== Data records ==

════════

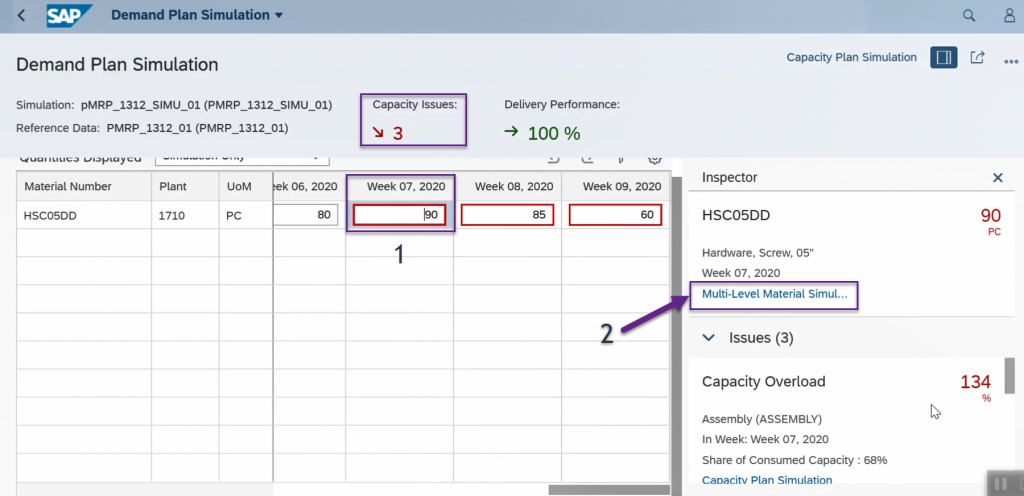
Task: Open Capacity Plan Simulation link in Inspector
Action: click(x=767, y=480)
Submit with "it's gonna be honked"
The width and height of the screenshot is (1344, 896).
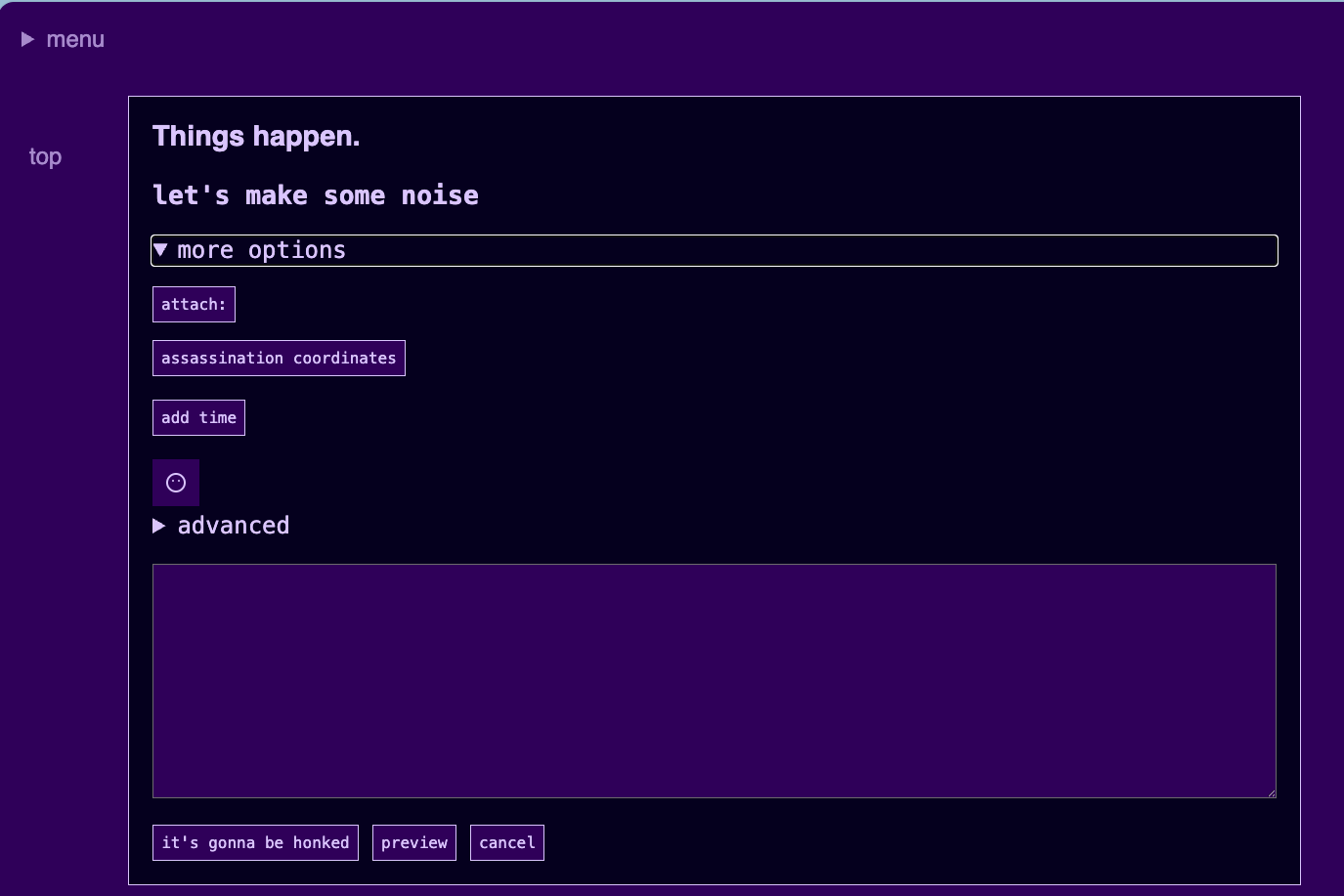coord(255,842)
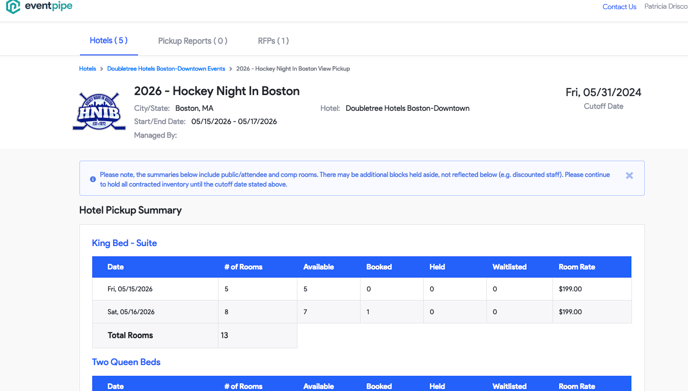The height and width of the screenshot is (391, 688).
Task: Open Contact Us link
Action: 619,7
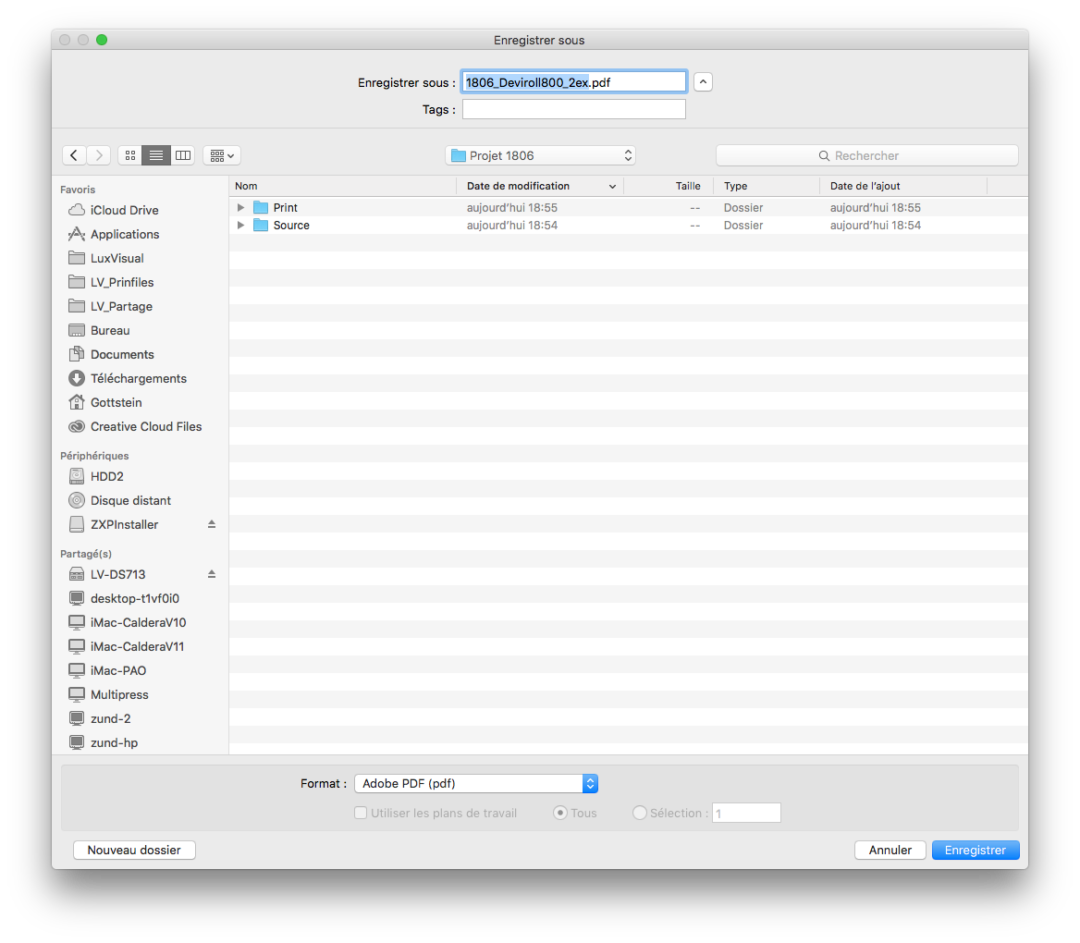The image size is (1080, 943).
Task: Select the list view icon
Action: 156,155
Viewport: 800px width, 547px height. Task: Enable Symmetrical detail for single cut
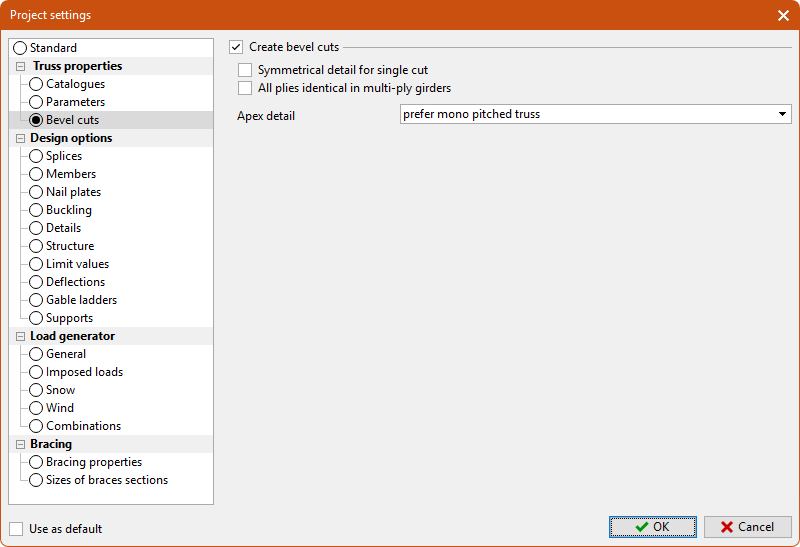pyautogui.click(x=245, y=70)
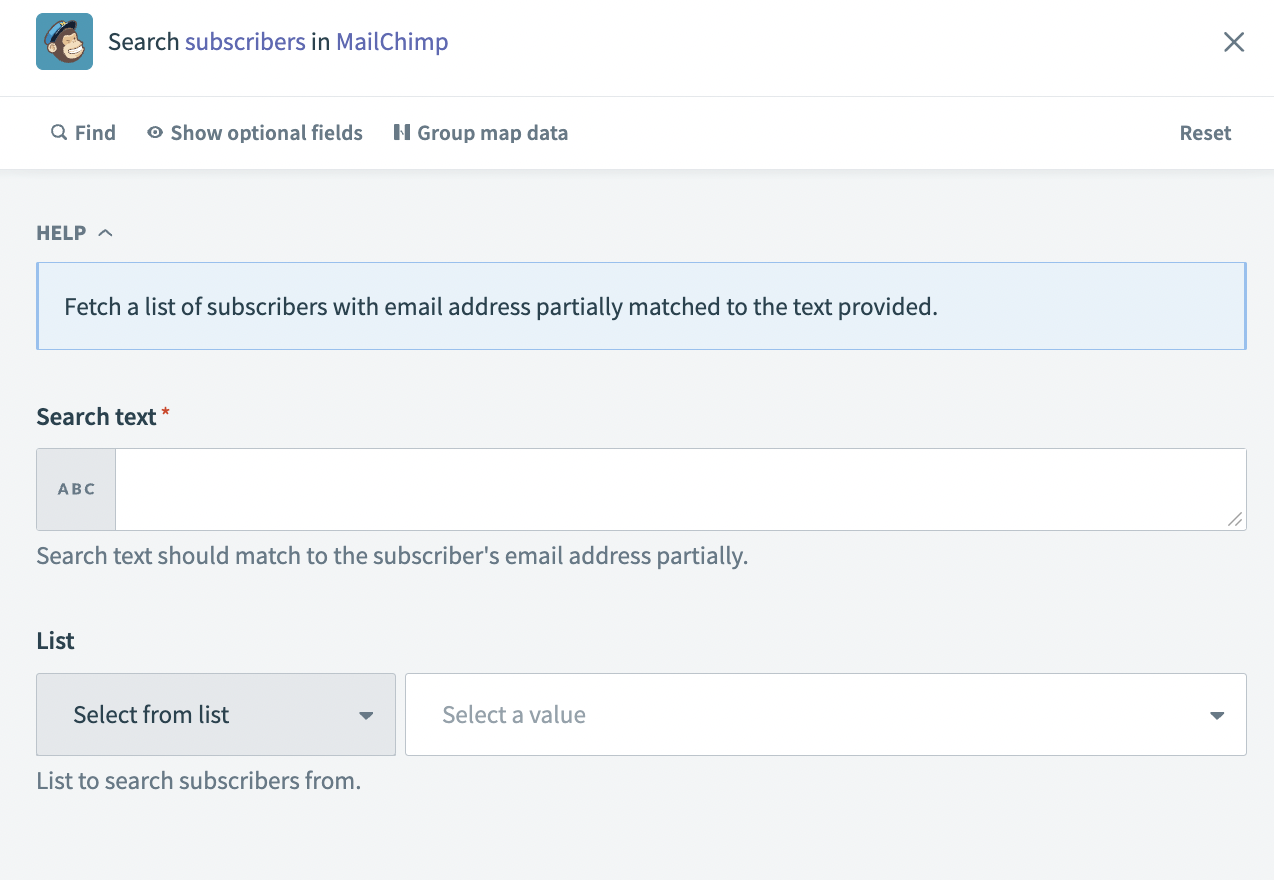1274x880 pixels.
Task: Open the MailChimp link in the title
Action: (391, 42)
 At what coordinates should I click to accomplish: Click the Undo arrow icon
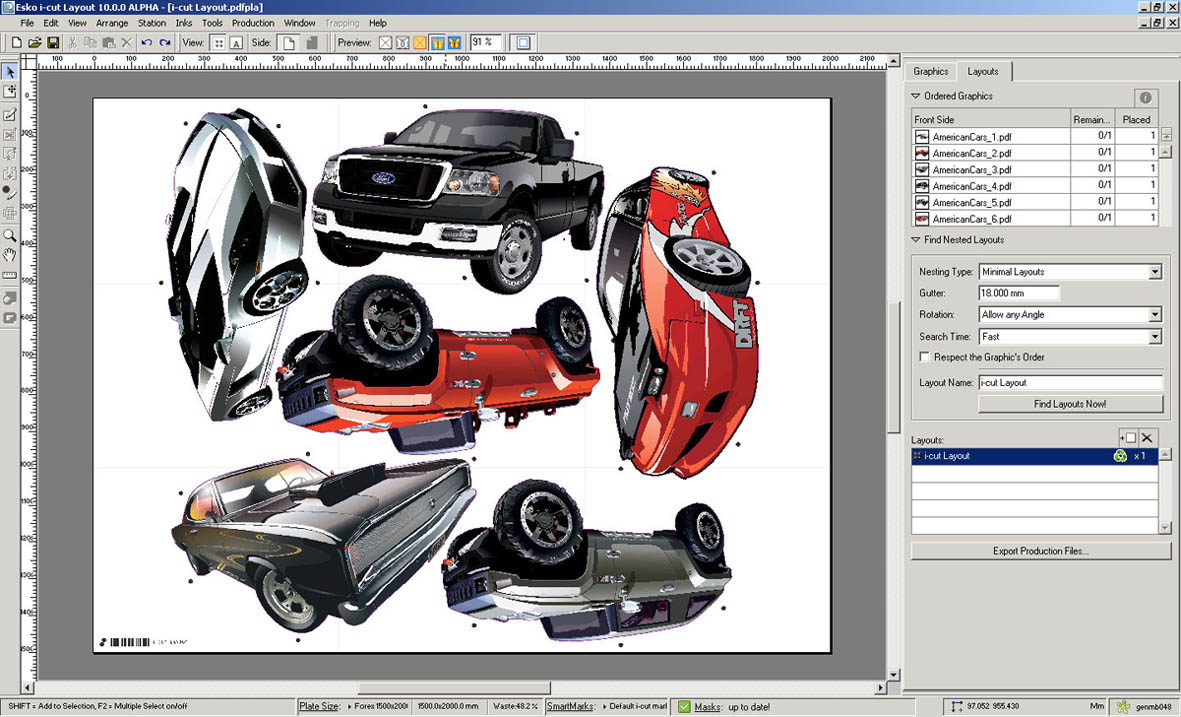tap(147, 43)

════════

== Prompt ==
Nothing but the lines from the line with "Viewport: 800px width, 547px" through the last line of the data above should be printed, exactly as written and without pictures.

== Answer box ==
Viewport: 800px width, 547px height. Task: Enable Symmetrical detail for single cut
pyautogui.click(x=245, y=70)
1274x880 pixels.
Task: Open the MailChimp link in the title
Action: (391, 42)
 At what coordinates should I click to accomplish: Click the Undo arrow icon
tap(147, 43)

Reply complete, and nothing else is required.